An oddness overwhelming a filled void. It’s the occurring sensation in the major part of Filip Anthonissen’s (°1991, Belgium) works. Fragmented scenes of an altered reality force a new sensation of not quite knowing how to perceive. At first glance experienced as a disorientation, these digital visuals and their void can be a shock. The altered reality of these artificial spaces gives a consciousness which breaks with familiarity. An oddness permeating these visual images shocks the known.

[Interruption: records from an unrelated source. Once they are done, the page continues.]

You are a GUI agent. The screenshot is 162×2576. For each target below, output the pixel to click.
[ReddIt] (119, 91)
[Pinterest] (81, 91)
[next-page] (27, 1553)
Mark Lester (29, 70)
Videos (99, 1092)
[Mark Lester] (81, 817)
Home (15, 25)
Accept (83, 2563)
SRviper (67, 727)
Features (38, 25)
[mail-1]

The oddness of these digital spaces reflects the perfection that has been sought but got destroyed in the process of shaping it. This deconstruction is the play where the empty images come to be. The known object, the known place – in reality – that has been designed with a specific purpose gets deconstructed. The specific purpose, as well as the necessary context, gets dismantled by placing it in an empty space, lacking the context that is necessary to be. As everything gets reduced to nothingness, only the empty image flickering on the digital screen remains. This space and its object that are left behind are depicted with a peculiar atmosphere of absence, isolation, solitude and other uncanny feelings. There is something missing. This absence, as a result of the deconstruction, is signaled by the lack of context, the setting itself, the presence of an uncanny hand or a subtle glitch in the image. It is a filled void, where something is odd.
As there is an increasing presence of the human figure in Filip’s work, this strange absence that signals the presence of absence becomes more unknown.
The confrontation with these digital spaces transiting between the known and the altered as in a nothingness, is the digital shock of oddness. Not knowing what to think, one can rethink in the empty space and the lack of its context.